Spoliation of Evidence
However, even if the court were to address Plaintiff’s arguments on the merits, the court would still deny the motion.
Here, Plaintiff argues that issue and evidentiary sanctions, including adverse inference jury instructions, are appropriate because Defendant Kabban failed to produce text messages between Defendant Kabban and Plaintiff’s ex-wife, which Defendant later claimed were deleted.
Spoliation of evidence “is defined as the destruction or alteration of relevant evidence or the failure to preserve evidence for another party’s use in pending or future litigation.” (Victor Valley Union High School District v. Superior Court (2023) 91 Cal.App.5th 1121, 1139.)
“[T]he party moving for discovery sanctions based on the spoliation of evidence must make an initial prima facie showing that the responding party in fact destroyed evidence that had a substantial probability of damaging the moving party’s ability to establish an essential element of his claim or defense.” (Williams v. Russ (2008) 167 Cal.App.4th 1215, 1227.)

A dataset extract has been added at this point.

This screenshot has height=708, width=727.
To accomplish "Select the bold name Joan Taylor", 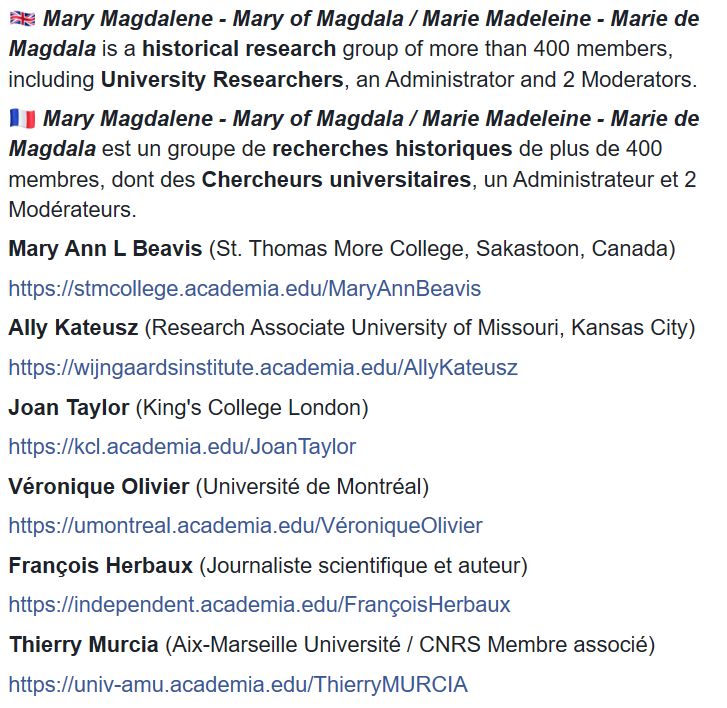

“One remedy for spoliation is an adverse evidentiary inference — allowing the jury to infer that evidence which one party has willfully destroyed or rendered unavailable was unfavorable to that party. Such an instruction may be given only if there is evidence of willful suppression, which one appellate court has described as ‘evidence that a party destroyed evidence with the intention of preventing its use in litigation.’” (Bader v. Johnson & Johnson (2022) 86 Cal.App.5th 1094, 1128-1129, citations omitted, quoting New Albertsons, Inc. v. Superior Court (2008) 168 Cal.App.4th 1403, 1434.)

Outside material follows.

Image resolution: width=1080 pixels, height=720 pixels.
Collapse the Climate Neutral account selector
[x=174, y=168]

Here, Plaintiff presents some limited evidence that he requested text messages between Defendant Kabban and Plaintiff’s ex-wife and that Defendant Kabban did not produce these text messages. (See Decl. of Dara M. Khajavi in Supp. of Pltf.’s Mot. for Sanctions Based on Spoliation of Evidence and Misuse of the Discovery Process (Khajavi Decl.), ¶¶ 14-19, Exh. B.)

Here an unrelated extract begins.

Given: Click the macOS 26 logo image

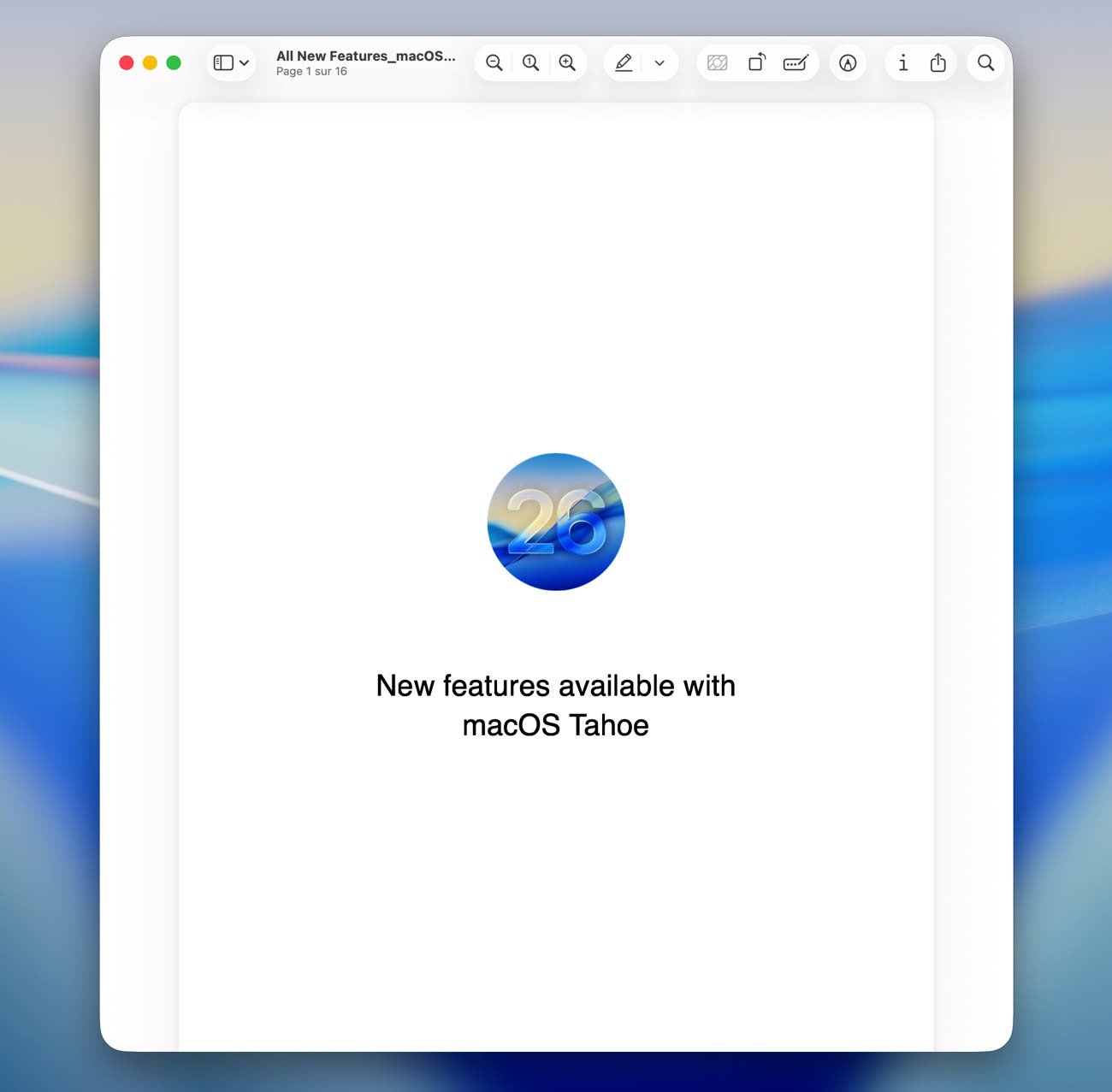Looking at the screenshot, I should point(556,522).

However, Plaintiff did not establish with competent evidence that the text messages had been destroyed.
The only evidence presented by Plaintiff is a double hearsay statement allegedly by Defendant Kabban to her counsel and then made by her counsel to Plaintiff. (See id., p 21.)
Plaintiff even concedes that, despite his requests, Defendant Kabban has never confirmed that the text messages were destroyed. (See id., ¶¶ 22- 38.)
Plaintiff also admits that “Defendant’s written discovery responses did not clearly and directly state, under oath, that the text messages between Defendant and Mrs. Khajavi had been deleted or destroyed.” (Id., ¶¶ 17.)
Furthermore, Plaintiff has provided no evidence that the text messages were willfully destroyed. Although Plaintiff states that he attempted to determine when, how, and why the texts were deleted, he does not submit any evidence on these issues. (See id., ¶ 23.)
Finally, Plaintiff fails to establish that there is a substantial probability that the destruction of the text messages damaged his ability to establish an essential element of his claims.
For example, although Plaintiff questioned Defendant Kabban at her deposition about the existence of the text messages, Plaintiff provides no evidence that he questioned Defendant Kabban about the contents of the text messages. Plaintiff also provides no evidence about the contents of the text of the text messages.
Without this information, the court cannot ascertain what effect, if any, the alleged deletion of the text messages had Plaintiff’s ability to make out his case.
In sum, Plaintiff has not established whether the text messages were deleted, if their destruction was willful, and that there is a substantial probability that the deletion of the text messages damaged Plaintiff’s ability to establish an essential element of his claims.
Therefore, the court will deny the motion for sanctions without prejudice.
The court understands that Plaintiff may be frustrated because Defendant Kabban has allegedly refused to comply with her discovery obligations.
However, the court cannot issue serious and severe evidentiary and issue sanctions without the showing required by the case law.
Any matters regarding Defendant Kabban’s failure to produce discovery should be resolved in Department CM02, which has jurisdiction over all discovery issues.
Defendant Kabban shall give notice of this ruling.